How to quickly update/insert 3M records in a large table?

  • Dear all,

    Our system runs a SQL Server 2012 DB, it has a table (table_a) which has over 10M records. Our system have to receive data file from previous system daily which contains approximate 3M updated or new records for table_a. My job is to update table_a with the new data.

    The initial solution is:

    1 Create a table (table_b) which structur is as the same as table_a

    2 Use BCP to import updated records into table_b

    3 Remove outdated data in table_a:

    delete from table_a inner join table_b on table_a.key_fileds = table_b.key_fields

    4 Append updated or new data into table_a:

    insert into table_a select * from table_b

    As the test result, this solution is very inefficient.
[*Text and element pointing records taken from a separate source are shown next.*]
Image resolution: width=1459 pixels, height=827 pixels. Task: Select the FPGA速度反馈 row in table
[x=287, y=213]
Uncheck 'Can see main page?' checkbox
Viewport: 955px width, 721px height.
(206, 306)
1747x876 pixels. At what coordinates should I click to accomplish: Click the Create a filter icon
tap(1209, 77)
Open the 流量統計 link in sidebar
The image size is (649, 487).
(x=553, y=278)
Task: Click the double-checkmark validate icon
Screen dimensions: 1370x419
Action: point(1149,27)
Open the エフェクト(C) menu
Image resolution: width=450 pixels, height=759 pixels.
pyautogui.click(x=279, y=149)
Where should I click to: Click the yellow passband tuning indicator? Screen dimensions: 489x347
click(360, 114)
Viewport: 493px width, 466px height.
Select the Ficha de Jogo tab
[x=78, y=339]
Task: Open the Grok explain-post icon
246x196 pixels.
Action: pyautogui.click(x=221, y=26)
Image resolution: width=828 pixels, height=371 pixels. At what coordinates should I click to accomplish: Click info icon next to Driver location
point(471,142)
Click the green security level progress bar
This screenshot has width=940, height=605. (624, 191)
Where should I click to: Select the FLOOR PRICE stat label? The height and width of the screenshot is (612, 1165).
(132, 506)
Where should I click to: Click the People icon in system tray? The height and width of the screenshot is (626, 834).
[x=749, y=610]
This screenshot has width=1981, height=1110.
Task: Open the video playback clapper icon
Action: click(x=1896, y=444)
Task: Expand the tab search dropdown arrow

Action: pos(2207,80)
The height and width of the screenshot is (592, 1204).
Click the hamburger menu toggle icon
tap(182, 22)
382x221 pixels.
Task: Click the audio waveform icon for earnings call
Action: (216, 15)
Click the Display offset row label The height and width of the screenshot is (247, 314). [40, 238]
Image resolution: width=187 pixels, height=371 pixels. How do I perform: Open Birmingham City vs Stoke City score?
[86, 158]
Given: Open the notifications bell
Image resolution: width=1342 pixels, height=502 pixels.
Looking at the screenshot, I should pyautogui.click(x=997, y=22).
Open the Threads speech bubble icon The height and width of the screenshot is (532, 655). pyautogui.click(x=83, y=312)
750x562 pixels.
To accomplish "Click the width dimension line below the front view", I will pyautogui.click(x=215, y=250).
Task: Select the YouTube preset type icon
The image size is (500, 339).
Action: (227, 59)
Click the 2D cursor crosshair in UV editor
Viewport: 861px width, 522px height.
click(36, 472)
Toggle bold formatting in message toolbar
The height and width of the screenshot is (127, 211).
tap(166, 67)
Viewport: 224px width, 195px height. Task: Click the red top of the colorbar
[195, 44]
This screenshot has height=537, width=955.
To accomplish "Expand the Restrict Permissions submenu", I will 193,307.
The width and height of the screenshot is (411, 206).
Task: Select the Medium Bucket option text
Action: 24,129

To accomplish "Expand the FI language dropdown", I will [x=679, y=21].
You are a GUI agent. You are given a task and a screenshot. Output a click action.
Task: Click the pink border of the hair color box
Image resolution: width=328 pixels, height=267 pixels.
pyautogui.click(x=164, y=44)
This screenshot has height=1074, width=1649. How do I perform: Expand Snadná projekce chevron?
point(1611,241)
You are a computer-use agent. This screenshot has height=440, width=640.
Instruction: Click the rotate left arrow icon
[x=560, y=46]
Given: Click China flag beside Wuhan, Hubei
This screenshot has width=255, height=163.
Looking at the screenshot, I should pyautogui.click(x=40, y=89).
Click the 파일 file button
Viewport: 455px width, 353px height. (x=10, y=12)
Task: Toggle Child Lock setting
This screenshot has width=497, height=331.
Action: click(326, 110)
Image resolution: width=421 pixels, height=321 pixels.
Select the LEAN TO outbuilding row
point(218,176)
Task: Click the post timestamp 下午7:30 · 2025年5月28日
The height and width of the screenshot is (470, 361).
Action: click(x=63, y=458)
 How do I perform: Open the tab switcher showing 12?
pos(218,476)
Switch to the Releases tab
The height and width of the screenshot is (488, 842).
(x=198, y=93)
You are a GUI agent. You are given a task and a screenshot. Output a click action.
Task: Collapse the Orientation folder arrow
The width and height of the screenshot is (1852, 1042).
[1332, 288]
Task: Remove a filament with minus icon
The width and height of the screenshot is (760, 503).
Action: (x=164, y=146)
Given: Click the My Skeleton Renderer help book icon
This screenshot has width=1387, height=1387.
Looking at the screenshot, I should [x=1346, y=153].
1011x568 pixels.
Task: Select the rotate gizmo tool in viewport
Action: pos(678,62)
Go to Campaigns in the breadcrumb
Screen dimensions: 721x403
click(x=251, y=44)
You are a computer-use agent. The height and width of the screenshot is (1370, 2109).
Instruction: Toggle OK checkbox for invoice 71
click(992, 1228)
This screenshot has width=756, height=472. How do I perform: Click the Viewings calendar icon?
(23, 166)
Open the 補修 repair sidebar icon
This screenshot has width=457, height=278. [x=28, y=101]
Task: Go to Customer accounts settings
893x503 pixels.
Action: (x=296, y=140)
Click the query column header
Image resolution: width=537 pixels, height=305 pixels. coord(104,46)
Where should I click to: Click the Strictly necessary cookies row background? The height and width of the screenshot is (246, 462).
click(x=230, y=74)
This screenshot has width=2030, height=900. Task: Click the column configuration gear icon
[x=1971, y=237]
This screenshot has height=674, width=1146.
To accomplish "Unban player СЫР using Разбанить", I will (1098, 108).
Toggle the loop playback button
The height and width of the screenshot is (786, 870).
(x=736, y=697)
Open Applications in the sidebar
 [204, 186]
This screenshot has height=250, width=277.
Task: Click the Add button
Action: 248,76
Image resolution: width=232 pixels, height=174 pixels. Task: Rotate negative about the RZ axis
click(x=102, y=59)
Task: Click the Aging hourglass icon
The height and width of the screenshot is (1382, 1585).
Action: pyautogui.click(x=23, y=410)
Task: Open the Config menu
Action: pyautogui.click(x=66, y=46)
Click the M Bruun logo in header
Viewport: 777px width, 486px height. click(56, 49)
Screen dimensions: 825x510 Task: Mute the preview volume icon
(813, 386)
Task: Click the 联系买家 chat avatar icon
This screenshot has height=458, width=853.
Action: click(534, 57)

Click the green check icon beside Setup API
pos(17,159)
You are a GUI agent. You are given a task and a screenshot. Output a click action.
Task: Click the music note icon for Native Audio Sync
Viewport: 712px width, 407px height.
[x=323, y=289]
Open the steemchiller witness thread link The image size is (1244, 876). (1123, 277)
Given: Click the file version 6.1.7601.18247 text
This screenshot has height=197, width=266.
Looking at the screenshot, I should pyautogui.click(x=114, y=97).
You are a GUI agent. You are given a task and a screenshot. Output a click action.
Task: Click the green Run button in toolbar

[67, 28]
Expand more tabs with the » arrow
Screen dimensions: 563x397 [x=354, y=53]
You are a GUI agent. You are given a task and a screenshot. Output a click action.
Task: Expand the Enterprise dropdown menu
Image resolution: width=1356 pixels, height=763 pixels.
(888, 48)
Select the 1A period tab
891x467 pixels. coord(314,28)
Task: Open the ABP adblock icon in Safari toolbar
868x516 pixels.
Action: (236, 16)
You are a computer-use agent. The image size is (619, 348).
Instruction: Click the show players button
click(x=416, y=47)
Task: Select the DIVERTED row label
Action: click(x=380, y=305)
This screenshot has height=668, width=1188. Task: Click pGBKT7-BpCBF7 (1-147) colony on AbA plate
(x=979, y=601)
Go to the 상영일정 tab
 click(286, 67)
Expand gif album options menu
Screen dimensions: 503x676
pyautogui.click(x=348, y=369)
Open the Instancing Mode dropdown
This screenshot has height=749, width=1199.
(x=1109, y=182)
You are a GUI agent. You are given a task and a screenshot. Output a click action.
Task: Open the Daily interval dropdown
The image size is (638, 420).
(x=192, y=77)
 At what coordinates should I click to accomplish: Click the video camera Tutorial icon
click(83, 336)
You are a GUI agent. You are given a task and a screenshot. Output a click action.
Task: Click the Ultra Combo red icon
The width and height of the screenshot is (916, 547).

Step 3 costs several hours, e.g. How can I improve it?

    George

  • This article might give you some ideas... Partitioning in SQL Server[/url]

    It sounds like this is a good use for it, but I'm not a partitioning expert... and it depends on the version of SQL Server you're using.

  • George Wei (3/28/2015)


    Dear all,

    Our system runs a SQL Server 2012 DB, it has a table (table_a) which has over 10M records. Our system have to receive data file from previous system daily which contains approximate 3M updated or new records for table_a. My job is to update table_a with the new data.

    The initial solution is:

    1 Create a table (table_b) which structur is as the same as table_a

    2 Use BCP to import updated records into table_b

    3 Remove outdated data in table_a:

    delete from table_a inner join table_b on table_a.key_fileds = table_b.key_fields

    4 Append updated or new data into table_a:

    insert into table_a select * from table_b

    As the test result, this solution is very inefficient. Step 3 costs several hours, e.g. How can I improve it?

    George

    Are there indexes in place to support the join in step 3? Can you post the actual execution plan for a SELECT version of the DELETE?

    SELECT (keys for table_a) from table_a inner join table_b on table_a.key_fileds = table_b.key_fields


    [font="Arial"]Low-hanging fruit picker and defender of the moggies[/font]

    For better assistance in answering your questions, please read this[/url].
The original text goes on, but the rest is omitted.